"Sanatorium miłości 5": Zbigniew przeżył tragedię tuż przed programem
Zbigniew z piątej edycji "Sanatorium miłości" jest lubiany zarówno przez widzów, jak i uczestników programu TVP. Mężczyzna cieszy się sporym zainteresowaniem kuracjuszek. Nie wszyscy jednak wiedzą, że tuż przed programem przeżył osobistą tragedię.
65-letni Zbigniew ze Szczecina cieszy się dużą sympatią fanów programu "Sanatorium miłości". Również uczestniczki produkcji TVP bacznie mu się przyglądają. Przypomnijmy, że aż trzy panie właśnie dla niego skomponowały flakonik perfum.
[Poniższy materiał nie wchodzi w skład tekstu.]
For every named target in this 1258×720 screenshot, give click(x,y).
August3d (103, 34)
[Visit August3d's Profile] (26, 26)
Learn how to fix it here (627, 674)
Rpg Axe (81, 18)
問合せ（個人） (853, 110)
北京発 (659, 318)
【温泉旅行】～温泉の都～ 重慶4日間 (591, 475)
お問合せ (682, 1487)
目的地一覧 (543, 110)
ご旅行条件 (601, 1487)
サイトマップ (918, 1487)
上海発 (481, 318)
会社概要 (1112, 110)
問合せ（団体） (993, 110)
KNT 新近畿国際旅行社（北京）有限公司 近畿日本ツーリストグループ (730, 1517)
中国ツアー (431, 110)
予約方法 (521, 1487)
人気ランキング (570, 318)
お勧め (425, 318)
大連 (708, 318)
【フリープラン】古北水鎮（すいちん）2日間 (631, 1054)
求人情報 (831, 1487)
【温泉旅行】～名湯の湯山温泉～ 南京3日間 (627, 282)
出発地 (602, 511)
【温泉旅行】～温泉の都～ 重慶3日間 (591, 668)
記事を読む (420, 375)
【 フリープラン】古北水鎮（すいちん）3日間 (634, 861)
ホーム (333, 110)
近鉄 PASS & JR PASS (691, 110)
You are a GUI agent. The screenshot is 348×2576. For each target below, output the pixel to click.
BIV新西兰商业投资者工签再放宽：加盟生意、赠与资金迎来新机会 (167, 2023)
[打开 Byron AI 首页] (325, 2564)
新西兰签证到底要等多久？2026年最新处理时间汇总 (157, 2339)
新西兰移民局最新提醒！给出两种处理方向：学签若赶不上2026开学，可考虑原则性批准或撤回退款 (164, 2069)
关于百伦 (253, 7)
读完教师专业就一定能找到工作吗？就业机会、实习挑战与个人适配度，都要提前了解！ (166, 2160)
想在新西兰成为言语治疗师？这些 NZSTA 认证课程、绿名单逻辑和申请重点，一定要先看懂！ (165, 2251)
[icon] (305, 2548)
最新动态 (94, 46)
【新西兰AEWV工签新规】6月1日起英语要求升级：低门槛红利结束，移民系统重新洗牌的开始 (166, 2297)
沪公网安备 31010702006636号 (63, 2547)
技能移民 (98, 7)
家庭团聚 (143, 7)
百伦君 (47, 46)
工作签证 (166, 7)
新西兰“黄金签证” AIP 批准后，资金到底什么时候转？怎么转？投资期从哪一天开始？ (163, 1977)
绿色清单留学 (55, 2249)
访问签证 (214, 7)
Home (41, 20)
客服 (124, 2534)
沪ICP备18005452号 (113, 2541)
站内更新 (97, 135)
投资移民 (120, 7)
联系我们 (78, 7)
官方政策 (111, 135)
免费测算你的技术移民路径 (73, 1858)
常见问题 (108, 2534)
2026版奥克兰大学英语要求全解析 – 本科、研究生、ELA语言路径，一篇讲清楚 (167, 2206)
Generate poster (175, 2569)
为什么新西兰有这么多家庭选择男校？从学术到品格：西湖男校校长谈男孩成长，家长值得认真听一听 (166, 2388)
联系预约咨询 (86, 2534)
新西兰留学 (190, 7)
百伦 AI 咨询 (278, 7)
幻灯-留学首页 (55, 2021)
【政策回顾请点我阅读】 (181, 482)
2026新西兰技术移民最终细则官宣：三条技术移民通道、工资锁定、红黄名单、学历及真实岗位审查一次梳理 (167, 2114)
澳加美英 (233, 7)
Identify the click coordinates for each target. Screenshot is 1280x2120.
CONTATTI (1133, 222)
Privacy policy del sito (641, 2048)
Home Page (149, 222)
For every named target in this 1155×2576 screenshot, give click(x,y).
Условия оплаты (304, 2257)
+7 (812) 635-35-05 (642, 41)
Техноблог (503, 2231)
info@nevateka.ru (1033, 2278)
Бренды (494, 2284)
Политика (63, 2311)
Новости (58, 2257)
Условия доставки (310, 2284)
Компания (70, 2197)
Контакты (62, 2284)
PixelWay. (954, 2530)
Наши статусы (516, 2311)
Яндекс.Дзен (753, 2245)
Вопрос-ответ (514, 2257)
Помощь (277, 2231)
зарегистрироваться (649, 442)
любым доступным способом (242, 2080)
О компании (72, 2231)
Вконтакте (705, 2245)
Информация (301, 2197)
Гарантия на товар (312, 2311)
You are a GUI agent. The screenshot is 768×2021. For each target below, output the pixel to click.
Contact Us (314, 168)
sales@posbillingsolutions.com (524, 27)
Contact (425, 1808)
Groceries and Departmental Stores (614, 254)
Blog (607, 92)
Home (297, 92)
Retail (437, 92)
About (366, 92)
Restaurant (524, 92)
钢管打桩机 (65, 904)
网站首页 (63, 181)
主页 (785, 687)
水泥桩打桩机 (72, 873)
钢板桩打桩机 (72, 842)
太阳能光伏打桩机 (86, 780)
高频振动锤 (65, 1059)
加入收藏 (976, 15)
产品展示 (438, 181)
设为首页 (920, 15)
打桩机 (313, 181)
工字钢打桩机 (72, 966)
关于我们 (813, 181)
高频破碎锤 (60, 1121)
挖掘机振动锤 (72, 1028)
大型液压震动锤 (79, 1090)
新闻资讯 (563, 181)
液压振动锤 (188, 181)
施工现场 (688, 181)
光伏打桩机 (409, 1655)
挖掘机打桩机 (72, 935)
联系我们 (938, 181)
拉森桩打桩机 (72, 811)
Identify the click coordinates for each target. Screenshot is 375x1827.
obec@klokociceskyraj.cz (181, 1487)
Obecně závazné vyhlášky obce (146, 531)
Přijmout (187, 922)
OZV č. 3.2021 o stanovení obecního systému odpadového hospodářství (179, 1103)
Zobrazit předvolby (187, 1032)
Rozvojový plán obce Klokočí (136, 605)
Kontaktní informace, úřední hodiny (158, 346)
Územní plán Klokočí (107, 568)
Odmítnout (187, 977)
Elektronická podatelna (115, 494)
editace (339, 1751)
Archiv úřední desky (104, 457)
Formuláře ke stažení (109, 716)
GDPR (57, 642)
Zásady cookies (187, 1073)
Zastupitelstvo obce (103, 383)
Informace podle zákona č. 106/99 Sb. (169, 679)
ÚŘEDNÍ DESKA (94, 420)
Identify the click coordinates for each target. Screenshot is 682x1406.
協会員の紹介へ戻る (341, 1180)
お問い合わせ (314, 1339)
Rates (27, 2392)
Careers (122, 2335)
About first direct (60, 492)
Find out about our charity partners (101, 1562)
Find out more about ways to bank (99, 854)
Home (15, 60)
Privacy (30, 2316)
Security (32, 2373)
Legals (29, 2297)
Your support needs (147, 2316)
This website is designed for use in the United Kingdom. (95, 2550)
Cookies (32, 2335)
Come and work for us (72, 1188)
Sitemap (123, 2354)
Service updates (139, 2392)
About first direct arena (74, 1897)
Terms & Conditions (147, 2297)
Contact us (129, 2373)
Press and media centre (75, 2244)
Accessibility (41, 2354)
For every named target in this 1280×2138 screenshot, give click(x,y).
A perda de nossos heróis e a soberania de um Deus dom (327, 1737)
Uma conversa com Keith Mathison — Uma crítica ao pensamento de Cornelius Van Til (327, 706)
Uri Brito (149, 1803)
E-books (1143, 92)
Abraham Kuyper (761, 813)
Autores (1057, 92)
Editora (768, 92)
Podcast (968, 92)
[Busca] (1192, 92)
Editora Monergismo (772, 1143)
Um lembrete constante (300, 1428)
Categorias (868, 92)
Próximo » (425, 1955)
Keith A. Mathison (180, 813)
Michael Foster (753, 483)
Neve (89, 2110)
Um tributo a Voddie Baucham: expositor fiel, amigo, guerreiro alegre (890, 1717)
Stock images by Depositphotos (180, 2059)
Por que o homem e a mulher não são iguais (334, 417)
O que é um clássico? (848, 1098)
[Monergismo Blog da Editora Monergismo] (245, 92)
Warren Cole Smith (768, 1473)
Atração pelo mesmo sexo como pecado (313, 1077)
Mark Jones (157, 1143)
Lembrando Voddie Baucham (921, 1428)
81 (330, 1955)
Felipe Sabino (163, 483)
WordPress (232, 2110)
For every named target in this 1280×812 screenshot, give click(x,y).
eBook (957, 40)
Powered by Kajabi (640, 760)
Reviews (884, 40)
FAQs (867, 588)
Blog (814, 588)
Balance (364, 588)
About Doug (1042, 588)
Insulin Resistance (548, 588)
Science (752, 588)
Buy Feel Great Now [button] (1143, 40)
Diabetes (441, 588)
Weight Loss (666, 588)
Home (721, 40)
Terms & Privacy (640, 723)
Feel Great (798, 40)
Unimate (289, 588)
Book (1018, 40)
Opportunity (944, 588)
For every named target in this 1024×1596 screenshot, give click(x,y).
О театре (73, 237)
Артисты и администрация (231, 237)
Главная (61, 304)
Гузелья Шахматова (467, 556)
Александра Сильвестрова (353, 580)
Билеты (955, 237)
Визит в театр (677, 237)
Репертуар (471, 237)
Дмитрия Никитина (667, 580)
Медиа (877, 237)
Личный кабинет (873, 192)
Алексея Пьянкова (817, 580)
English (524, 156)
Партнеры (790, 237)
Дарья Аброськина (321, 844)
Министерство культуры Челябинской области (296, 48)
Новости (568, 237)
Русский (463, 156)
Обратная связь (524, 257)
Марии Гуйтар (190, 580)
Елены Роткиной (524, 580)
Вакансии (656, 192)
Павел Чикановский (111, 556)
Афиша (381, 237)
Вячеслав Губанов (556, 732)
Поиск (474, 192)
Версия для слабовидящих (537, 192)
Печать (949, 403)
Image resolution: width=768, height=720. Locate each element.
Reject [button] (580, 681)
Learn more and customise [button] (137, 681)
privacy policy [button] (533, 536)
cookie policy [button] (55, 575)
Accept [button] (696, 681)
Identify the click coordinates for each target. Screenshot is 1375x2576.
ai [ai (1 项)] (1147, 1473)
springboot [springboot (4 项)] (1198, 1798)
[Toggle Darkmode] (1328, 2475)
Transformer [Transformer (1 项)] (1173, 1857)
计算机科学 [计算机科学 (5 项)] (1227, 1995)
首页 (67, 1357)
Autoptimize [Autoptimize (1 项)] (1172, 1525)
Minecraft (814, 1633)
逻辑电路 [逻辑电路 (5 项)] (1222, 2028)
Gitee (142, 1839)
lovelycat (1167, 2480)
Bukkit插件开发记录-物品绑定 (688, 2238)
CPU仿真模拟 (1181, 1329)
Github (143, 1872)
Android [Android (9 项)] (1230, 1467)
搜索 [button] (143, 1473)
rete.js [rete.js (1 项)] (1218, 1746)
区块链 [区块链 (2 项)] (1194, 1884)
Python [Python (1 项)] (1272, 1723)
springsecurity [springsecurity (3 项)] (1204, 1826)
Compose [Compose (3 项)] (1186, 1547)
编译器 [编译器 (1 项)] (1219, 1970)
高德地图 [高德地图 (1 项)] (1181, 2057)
Mężczyzna był wyraźnie zaskoczony i zawstydzony swoim powodzeniem.
Nie wszyscy jednak wiedzą, że senior ma za sobą traumatyczne przeżycia, o których trudno mu zapomnieć. Katarzyna Kawęcka, reżyserka programu, w rozmowie z "Faktem" opowiedziała, co spotkało sympatycznego kuracjusza.
Przed trzema laty zmarła żona Zbigniewa, z którą byli nierozłączni przez trzydzieści trzy lata. Dzisiaj mówi, że siłę aby to wszystko udźwignąć daje mu wiara, bez niej nie dałby rady. Do "Sanatorium miłości" zgłosił się za namową siostry i siostrzenicy.
"Zbyszek, przychodząc do programu, wyrwał się z pustki i samotności. Po kolei stracił trzy najbliższe osoby: żonę, teściową, a na castingu do programu pojawił się trzy dni po pogrzebie własnego ojca, którym opiekował się razem z siostrą. I to siostra wypchnęła go na ten casting, żeby wrócił do życia" - zdradziła Kawęcka.
W wywiadzie dla "Rewii" senior przyznał, że razem z żoną nie mogli mieć dzieci. Przez chwilę myśleli o adopcji, ale on miał obawy, czy pokocha takie dziecko.
"Jednak i tu nie dane mi było się tego dowiedzieć, bo ostatecznie okazało się, że byliśmy za starzy na rodziców zastępczych" - wyznał senior w rozmowie.
Jak potoczą się jego dalsze losy w programie "Sanatorium miłości"? Czy znajdzie tu bratnią duszę? Tego dowiemy się już niebawem. Kolejny odcinek produkcji TVP już w najbliższą niedzielę, 29 stycznia.